■ **WORK TO BE COMPLETED**: Return only the lines from the start of the records through the line that contains "You are a computer-use", inclusive; leave out all pictures.

■ **RECORDED INFORMATION**:
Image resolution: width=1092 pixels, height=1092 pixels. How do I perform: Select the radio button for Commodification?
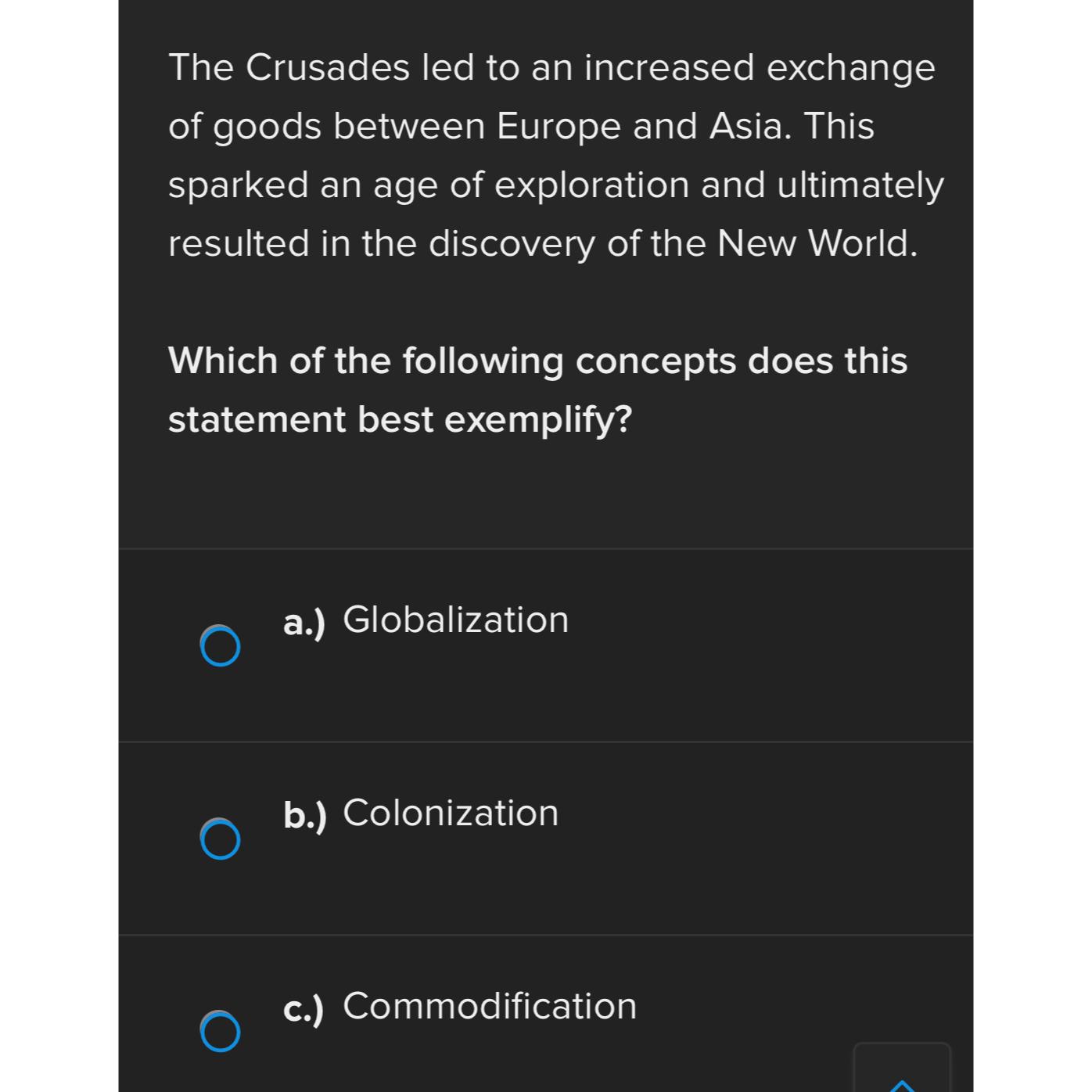click(220, 1033)
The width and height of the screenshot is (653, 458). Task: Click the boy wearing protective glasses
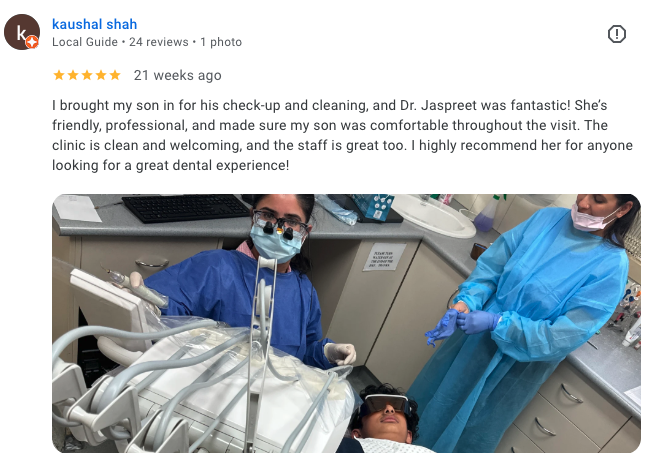385,418
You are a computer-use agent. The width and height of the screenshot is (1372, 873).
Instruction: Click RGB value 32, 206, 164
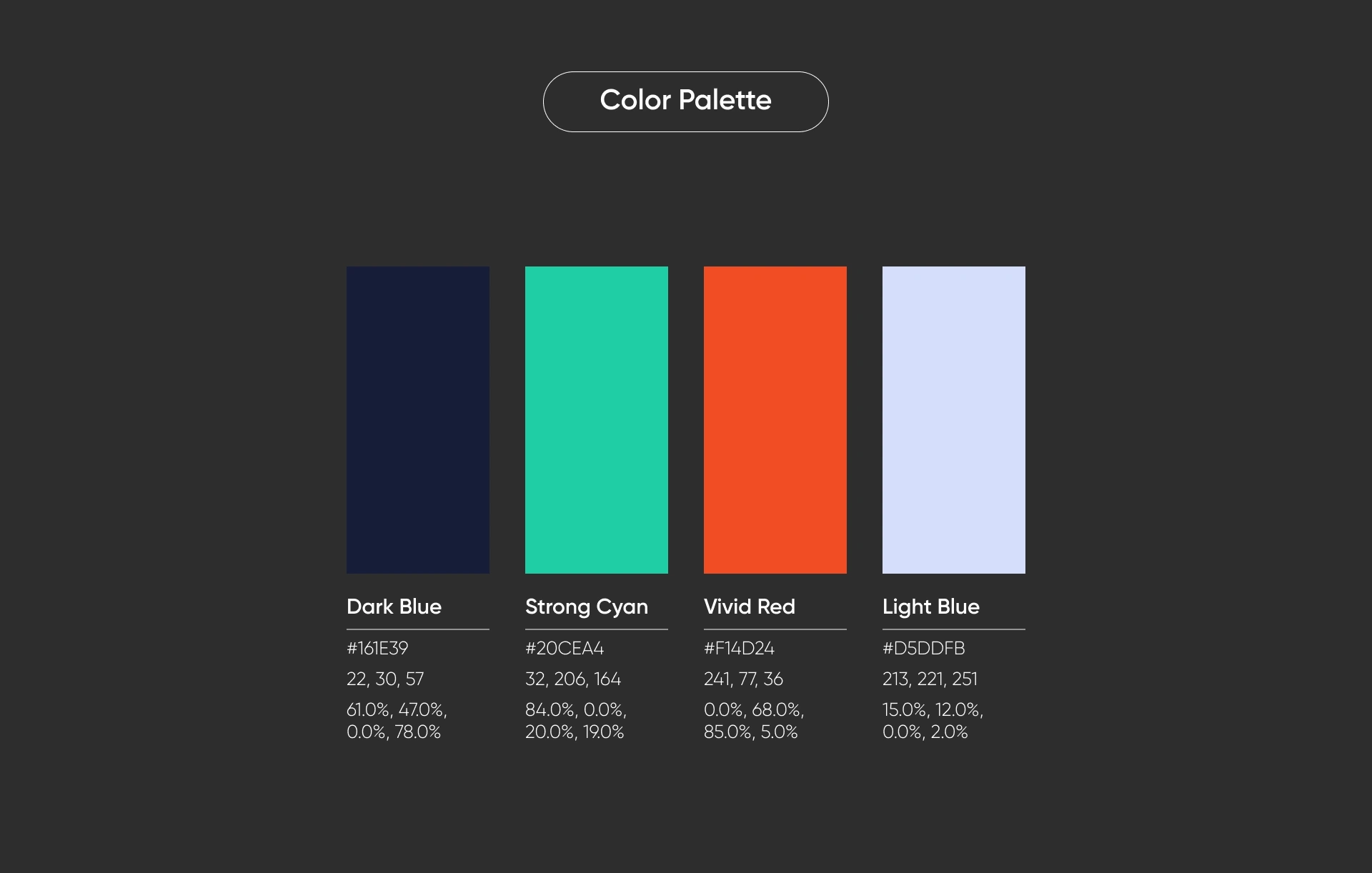click(573, 679)
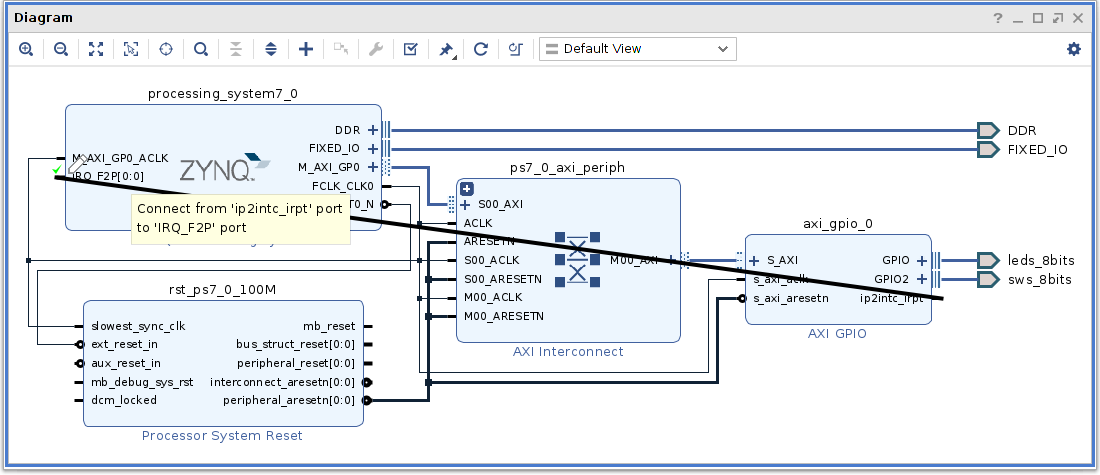Click the help question mark in title bar
1100x475 pixels.
(x=997, y=18)

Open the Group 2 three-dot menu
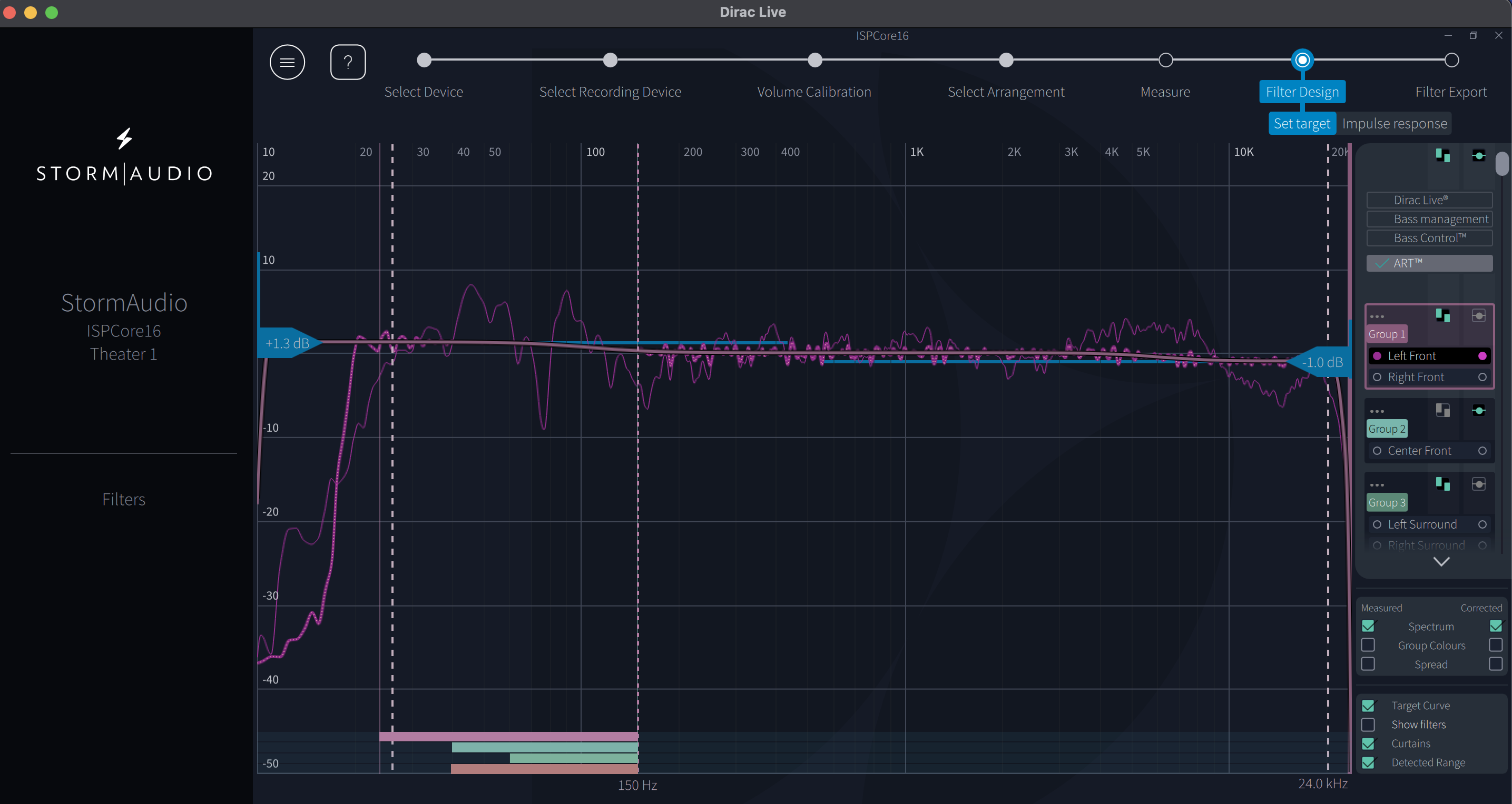point(1377,411)
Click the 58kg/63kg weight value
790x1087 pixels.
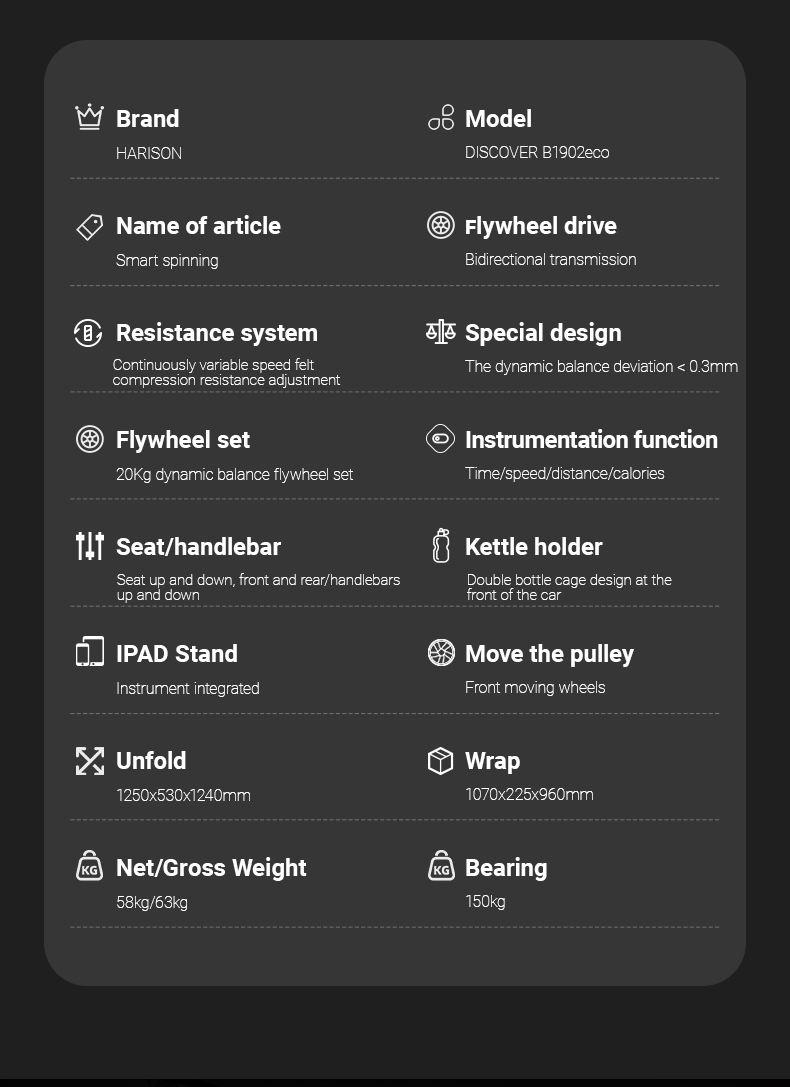click(152, 903)

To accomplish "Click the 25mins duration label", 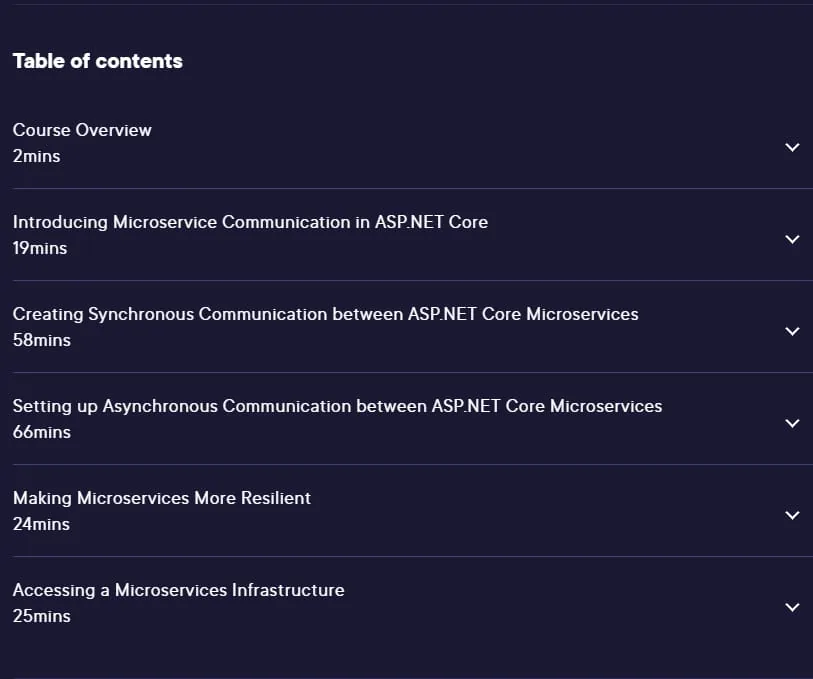I will (x=41, y=616).
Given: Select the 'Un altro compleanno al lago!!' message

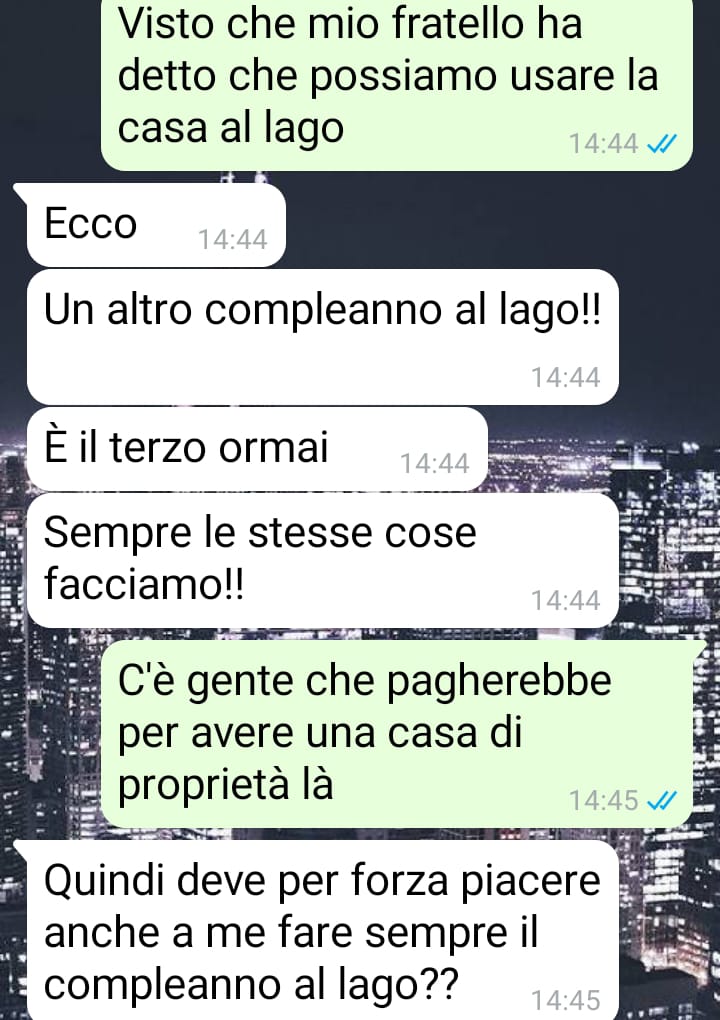Looking at the screenshot, I should [323, 337].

■ **YOUR RESPONSE**:
Image resolution: width=1092 pixels, height=1092 pixels. How do I perform: Select the radio button for Commodification?
click(220, 1033)
The width and height of the screenshot is (653, 458). Task: Click the boy wearing protective glasses
385,418
You are a computer-use agent. The width and height of the screenshot is (1372, 873).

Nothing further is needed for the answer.